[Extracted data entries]
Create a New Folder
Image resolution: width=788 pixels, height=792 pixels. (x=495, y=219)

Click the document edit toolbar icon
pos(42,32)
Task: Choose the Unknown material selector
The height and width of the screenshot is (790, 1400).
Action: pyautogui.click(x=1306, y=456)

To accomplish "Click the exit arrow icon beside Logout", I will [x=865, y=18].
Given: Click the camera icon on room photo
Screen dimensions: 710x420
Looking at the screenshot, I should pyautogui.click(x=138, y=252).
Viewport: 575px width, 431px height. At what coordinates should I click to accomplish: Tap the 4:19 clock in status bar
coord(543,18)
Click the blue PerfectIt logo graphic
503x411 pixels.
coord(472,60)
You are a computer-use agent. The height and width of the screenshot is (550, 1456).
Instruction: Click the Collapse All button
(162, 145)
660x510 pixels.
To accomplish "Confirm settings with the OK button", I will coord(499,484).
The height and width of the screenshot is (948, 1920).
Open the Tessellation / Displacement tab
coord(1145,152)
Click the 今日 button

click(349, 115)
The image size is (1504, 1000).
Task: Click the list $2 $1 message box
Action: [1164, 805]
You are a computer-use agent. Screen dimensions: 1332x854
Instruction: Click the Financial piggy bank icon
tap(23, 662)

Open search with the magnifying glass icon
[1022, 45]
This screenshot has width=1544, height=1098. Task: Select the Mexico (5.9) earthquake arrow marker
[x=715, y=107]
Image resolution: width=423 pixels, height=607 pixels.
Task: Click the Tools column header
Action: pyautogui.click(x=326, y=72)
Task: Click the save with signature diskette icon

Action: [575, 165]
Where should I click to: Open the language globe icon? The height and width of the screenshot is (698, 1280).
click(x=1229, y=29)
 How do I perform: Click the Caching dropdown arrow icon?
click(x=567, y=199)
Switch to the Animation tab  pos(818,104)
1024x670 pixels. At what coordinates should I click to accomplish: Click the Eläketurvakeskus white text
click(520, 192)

■ TASK PROMPT: Starting at the first line of the records above, please copy every line exactly through the line containing "The height and width of the screenshot is (948, 1920).", and stop there.

■ FINAL ANSWER:
Create a New Folder
Image resolution: width=788 pixels, height=792 pixels. (x=495, y=219)

Click the document edit toolbar icon
pos(42,32)
Task: Choose the Unknown material selector
The height and width of the screenshot is (790, 1400).
Action: pyautogui.click(x=1306, y=456)

To accomplish "Click the exit arrow icon beside Logout", I will [x=865, y=18].
Given: Click the camera icon on room photo
Screen dimensions: 710x420
Looking at the screenshot, I should pyautogui.click(x=138, y=252).
Viewport: 575px width, 431px height. At what coordinates should I click to accomplish: Tap the 4:19 clock in status bar
coord(543,18)
Click the blue PerfectIt logo graphic
503x411 pixels.
coord(472,60)
You are a computer-use agent. The height and width of the screenshot is (550, 1456).
Instruction: Click the Collapse All button
(162, 145)
660x510 pixels.
To accomplish "Confirm settings with the OK button", I will coord(499,484).
The height and width of the screenshot is (948, 1920).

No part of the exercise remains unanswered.